A turn off of the busy Eastern Main Road at Arouca, leads one up winding, hilly roads into the lush, beautiful green valleys of Lopinot. Parang country in Trinidad has several beating hearts and Lopinot – along with Paramin, St Joseph, Santa Cruz and Arima to varying degrees – is one of them. Many who live in the Lopinot valley are descendents of immigrants from Venezuela three and four generations ago. One of those families is the Guerreros, who run a charming café and inn named Café Mariposa (butterfly in Spanish).

Parang is a form of folk music in T&T and Venezuela. It was introduced to Trinidad and Tobago by Venezuelan and to a lesser extent, Colombian migrants.

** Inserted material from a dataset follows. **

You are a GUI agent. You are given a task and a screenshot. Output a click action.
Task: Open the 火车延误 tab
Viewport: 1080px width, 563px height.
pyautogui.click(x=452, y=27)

According to Wikipedia, its influences include Spanish, Amerindian, Mestizo,  African and “cocoa panyol” early immigrants who came to harvest to cocoa crop – and the word ‘parang’ is derived from two Spanish words… parranda, meaning “a spree or fête”, and parar meaning “to stop”.

The essential flavor of parang is a small band playing the very danceable folk music on cuatro, guitar, violin mandolin, bandolin, box bass or string bass maracas (“chac-chac”) and wood block (“toc-toc”).

Marcia Guerrero is one of five sisters who run Mariposa, and they themselves play parang tunes for their guests at Christmastime. Parang is changing, she concedes, in a way that makes it important to protect its essential character, which centres around the birth of Jesus.

“Old panageros like my grandfather who wrote parang music, would leave their homes probably at the beginning of October and they would go from village to village paranging”.

“And as it began to become more popular, they would play at events, and (important people in T&T society) would invite them to their homes to serenade their guests”.

She’s not keen on the more suggestive, double entendre style of some of the popular songs today.

“But you know culture evolves and people change things as they go along. We still sing, in Lopinot, some of the old sweet parang that you’d have gotten when we were children growing up”.

The Santa Claus culture makes Christmas special for children. For Marcia, she and the other kids in her time had the same heightened excitement when it came to parang musicians making their early morning calls.

“They’d wake you up maybe 2 or 3 in the morning. There’s this excitement; you don’t know when it’s going to happen but you know it’s going to happen”.

“As a child, you’re waiting for this magical moment when these parangeros would come. You’d start hearing the little strings playing at the gate or at the door… but for my grandfather if you did not sing the serenal (which was the opening song) properly, he would not let you in”.

She chuckles at the memory.

“That’s how it was with the older people of Spanish ancestry. They clearly understood (that) we are speaking about the birth of Christ. My grandfather used the words of his Spanish bible to write his lyrics”.

“I’m not saying that you can’t have other Spanish music”, Marcia says, but if you’re calling it Parang, that’s what it was to us”.

When the Guerrero sisters perform in Lopinot, it is in the old, traditional style.